Required action: Can you transcribe everything in the abstract on phimosis and HPV from "Patients and methods  Out" down to "81–84, 90, 91).", word for word?

A. Pilatz. E-mail:adrian.pilatz@chiru.med.uni-giessen.de

Abstract

Background  In adults, human papillomaviruses (HPV), lichen sclerosus et atrophicus (LSA) and phimosis are considered to be major risk factors for penile cancer. In boys, a possible association between phimosis, LSA and HPV has been suggested.

Objective  To investigate the role of HPV in the persistence of phimosis in children.

Patients and methods  Out of a cohort of 420 boys presenting with foreskin problems, we prospectively sampled the preputial tissue of 82 patients during circumcision: 46 with steroid-naïve and 36 with steroid-resistant phimosis. All foreskins were assessed clinically and histopathologically with regard to appearance, inflammation, oedema, epithelial degeneration and fibrosis. The viral status of the foreskins was determined by immunohistochemistry and highly sensitive PCR, with subsequent subtyping by DNA hybridization (HPV types 6, 11, 16, 18, 31, 33, 35, 39, 42, 44, 45, 51–54, 56, 58, 59, 61, 62, 66–68, 70, 72, 73, 81–84, 90, 91).

Supplied material:
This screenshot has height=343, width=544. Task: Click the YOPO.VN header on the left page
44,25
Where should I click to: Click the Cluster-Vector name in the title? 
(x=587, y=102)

Solution to the exercise:
Patients and methods  Out of a cohort of 420 boys presenting with foreskin problems, we prospectively sampled the preputial tissue of 82 patients during circumcision: 46 with steroid-naïve and 36 with steroid-resistant phimosis. All foreskins were assessed clinically and histopathologically with regard to appearance, inflammation, oedema, epithelial degeneration and fibrosis. The viral status of the foreskins was determined by immunohistochemistry and highly sensitive PCR, with subsequent subtyping by DNA hybridization (HPV types 6, 11, 16, 18, 31, 33, 35, 39, 42, 44, 45, 51–54, 56, 58, 59, 61, 62, 66–68, 70, 72, 73, 81–84, 90, 91).